Alex Ovechkin assisted on both Washington goals to give him 65 points — which puts him two behind Ottawa’s Daniel Alfredsson (who had a seven-point night to leap from seventh to first) for the NHL scoring lead. Ovechkin still leads the league in goals with 39.

For the Caps it was revenge for a 3-2 loss in Toronto the night before and the team’s ninth victory in the past 12 games. Washington still has not lost back-to-back games in regulation since Boudreau was named coach.
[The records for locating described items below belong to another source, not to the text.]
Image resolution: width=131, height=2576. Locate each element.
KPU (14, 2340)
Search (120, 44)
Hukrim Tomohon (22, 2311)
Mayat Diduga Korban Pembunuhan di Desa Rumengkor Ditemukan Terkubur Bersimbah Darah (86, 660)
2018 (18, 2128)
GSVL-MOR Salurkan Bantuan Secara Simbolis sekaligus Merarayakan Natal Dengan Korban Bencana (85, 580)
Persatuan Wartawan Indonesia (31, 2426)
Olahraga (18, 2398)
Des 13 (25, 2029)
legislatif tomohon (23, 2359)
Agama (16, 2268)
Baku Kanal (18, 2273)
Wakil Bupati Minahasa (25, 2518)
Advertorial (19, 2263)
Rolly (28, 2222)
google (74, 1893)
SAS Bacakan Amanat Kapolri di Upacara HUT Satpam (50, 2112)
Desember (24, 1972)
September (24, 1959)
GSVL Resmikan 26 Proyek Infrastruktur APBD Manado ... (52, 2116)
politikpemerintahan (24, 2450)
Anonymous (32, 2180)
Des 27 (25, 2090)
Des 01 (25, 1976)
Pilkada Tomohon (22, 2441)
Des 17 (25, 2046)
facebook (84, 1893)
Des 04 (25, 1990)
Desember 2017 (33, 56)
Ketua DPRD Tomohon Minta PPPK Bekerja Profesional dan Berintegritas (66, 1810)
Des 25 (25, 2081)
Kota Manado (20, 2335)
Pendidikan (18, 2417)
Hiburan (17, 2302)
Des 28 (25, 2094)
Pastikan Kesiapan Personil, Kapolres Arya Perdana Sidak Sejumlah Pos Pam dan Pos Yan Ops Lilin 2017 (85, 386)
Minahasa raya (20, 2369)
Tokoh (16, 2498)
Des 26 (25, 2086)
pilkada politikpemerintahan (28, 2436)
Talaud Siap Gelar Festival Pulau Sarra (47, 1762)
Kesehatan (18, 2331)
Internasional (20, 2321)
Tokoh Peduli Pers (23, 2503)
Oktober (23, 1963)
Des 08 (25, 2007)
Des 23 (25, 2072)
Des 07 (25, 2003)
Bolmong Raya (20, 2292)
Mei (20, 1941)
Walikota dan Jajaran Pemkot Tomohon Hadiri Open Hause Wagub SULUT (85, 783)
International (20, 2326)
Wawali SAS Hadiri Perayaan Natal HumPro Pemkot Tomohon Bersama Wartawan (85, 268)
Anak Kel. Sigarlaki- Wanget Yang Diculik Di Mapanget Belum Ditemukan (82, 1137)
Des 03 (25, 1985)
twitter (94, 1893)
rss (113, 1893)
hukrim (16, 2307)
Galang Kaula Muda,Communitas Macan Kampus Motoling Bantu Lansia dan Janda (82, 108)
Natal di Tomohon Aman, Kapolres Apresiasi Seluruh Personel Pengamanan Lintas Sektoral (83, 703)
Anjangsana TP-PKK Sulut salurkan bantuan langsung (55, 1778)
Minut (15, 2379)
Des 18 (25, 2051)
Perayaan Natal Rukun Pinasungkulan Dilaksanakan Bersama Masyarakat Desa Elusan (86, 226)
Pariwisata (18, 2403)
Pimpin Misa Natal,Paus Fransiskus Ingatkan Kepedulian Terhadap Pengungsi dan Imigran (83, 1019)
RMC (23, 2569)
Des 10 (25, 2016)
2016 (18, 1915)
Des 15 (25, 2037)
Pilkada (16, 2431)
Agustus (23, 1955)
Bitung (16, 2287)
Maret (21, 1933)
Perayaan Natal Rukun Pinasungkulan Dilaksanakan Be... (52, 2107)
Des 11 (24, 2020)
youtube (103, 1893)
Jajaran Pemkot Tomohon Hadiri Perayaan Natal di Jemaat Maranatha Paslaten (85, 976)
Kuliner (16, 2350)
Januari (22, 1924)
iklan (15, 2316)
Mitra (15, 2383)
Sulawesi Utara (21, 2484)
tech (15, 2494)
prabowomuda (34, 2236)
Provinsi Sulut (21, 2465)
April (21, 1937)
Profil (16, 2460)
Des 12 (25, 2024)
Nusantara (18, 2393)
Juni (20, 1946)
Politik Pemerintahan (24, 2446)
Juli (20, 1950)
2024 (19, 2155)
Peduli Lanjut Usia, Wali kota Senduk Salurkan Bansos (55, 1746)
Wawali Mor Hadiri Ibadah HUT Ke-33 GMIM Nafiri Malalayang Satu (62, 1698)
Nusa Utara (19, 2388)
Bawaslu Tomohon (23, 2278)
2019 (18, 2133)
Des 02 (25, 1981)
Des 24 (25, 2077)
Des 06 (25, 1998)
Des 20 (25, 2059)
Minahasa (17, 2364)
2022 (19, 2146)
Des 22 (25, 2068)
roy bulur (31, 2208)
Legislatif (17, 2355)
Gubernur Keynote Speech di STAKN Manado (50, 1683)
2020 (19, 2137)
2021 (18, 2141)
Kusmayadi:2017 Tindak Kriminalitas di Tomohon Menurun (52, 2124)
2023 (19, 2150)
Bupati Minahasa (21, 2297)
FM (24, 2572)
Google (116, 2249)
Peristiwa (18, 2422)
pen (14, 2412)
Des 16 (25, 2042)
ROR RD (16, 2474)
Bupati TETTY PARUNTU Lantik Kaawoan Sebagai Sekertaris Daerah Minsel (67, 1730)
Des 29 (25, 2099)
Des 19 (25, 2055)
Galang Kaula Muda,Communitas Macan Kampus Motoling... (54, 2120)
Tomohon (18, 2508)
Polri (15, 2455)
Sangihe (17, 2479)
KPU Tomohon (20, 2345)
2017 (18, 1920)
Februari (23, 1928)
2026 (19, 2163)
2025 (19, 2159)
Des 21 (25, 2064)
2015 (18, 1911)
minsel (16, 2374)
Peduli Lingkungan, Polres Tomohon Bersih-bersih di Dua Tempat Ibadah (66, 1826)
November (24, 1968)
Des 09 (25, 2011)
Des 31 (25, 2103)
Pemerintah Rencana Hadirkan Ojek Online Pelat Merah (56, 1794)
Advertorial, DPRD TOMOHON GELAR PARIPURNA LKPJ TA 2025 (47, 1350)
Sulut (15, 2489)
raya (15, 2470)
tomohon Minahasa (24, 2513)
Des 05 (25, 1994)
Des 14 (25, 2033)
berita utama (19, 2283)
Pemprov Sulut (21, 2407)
Though he took over barely more than two months ago with the team at the bottom of the NHL standings and in a 3-14-1 free fall, the Caps have climbed to within one point of Carolina for the Southeast Division lead and three points of the eighth-place team in the Eastern Conference.

“That’s where I want to be,” Boudreau said. “Actually I want us to be one point ahead. I’ve preached so I don’t think I am making it up, but we want to win them all. I’m not saying we will, but our goal is to win the division, make the playoffs and go far.”
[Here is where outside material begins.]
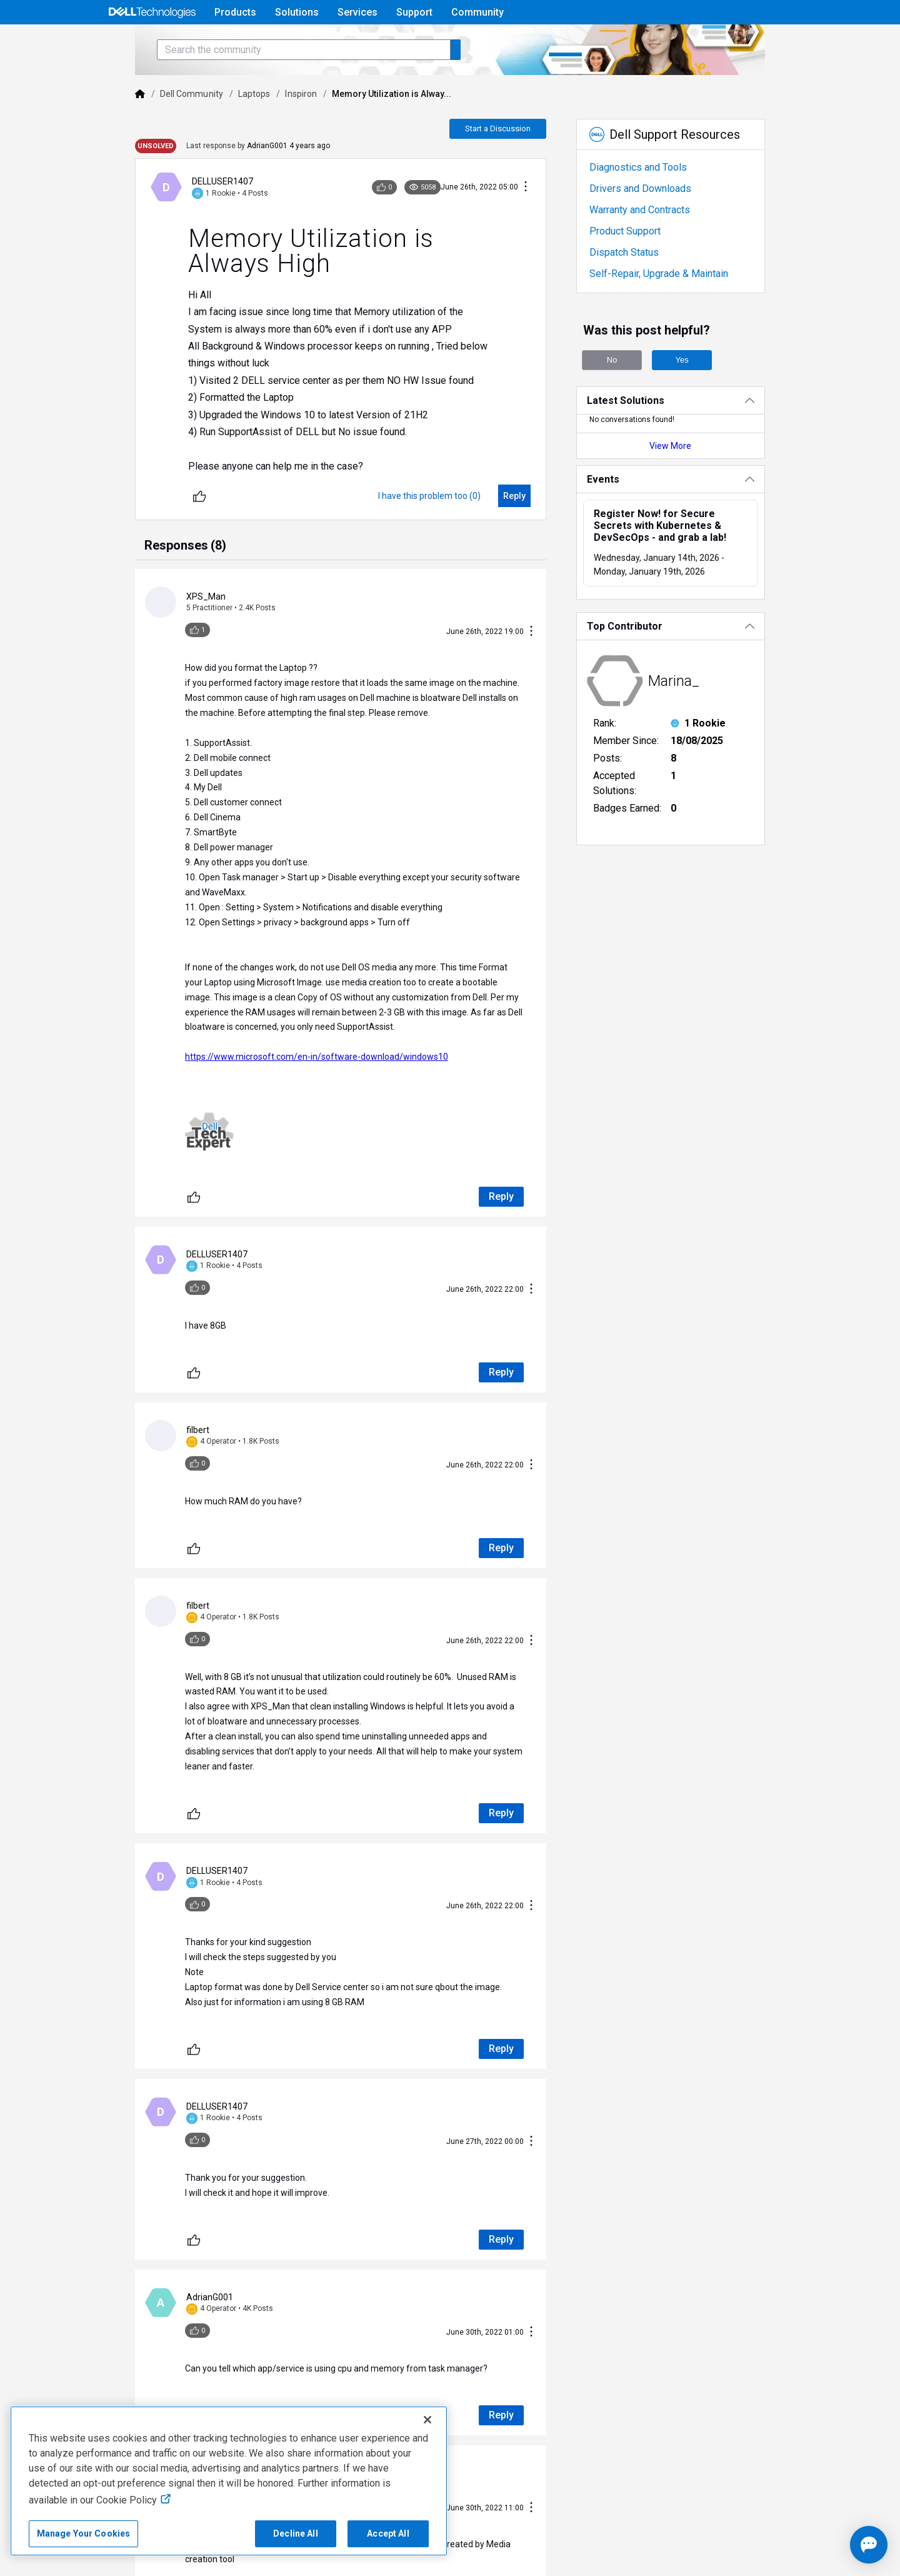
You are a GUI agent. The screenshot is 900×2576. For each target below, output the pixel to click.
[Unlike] (154, 531)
Johnson has been strong in net when called upon since Boudreau was put in charge. He is 5-1 in his seven appearances and has not allowed more than three goals in any of them. Since the coaching change, Johnson has a 2.05 goals against average and a .926 save percentage.

The 30-year-old goaltender also won his third straight home start in a span of nine days. Johnson had only one other start at Verizon this season — a 2-1 loss to Pittsburgh on Oct. 20.

“I felt really good tonight, but we had efforts from every guy,” Johnson said. “It could have gone either way tonight and we had guys pick up their socks and score a goal there.”

Brooks Laich put Washington in front at the 13:05 mark of the opening period. Laich redirected a slap shot from Ovechkin one second before a hooking penalty assessed to Toronto’s Ian White was set to expire.

It was Laich’s eighth goal of the season — which ties his career high — and his first in 10 games.

After a scoreless second period, Boyd Devereaux tied the score 1-1 for the Maple Leafs.

But the Caps would have an answer 36 seconds later. Nicklas Backstrom fed Ovechkin for a one-timer near the right faceoff circle. Toronto goaltender Vesa Toskala made the stop, but the rebound went right to Viktor Kozlov and he calmly slid it into the open net for his ninth marker of the season.

Toronto’s best chance to force overtime came in the final minutes. After a boarding penalty on David Steckel, the Maple Leafs sent Toskala to the bench and had a 6-on-4 advantage for 1:20, but Johnson turned aside both shots on net and one from Mats Sundin with 10 seconds left after Steckel left the box.

“Last game, Toskala save the game for Toronto and today Johnnie save the game for us,” Ovechkin said.

Note — Left wing Donald Brashear signed a one-year, $1.2 million contract extension before the game. Brashear, who turned 36 earlier this month, has three goals and six points and leads the team with 72 penalty minutes.

A team spokesman said the negotiations took “about five minutes” and Brashear did not have an agent present. He is making $1.1 million this season.

“Whether the physical play in the NHL is down, I think it is nice to have the biggest dog on the block on your team, and I think we do,” Boudreau said. “He’s been a great contributor other than just from a physical presence.”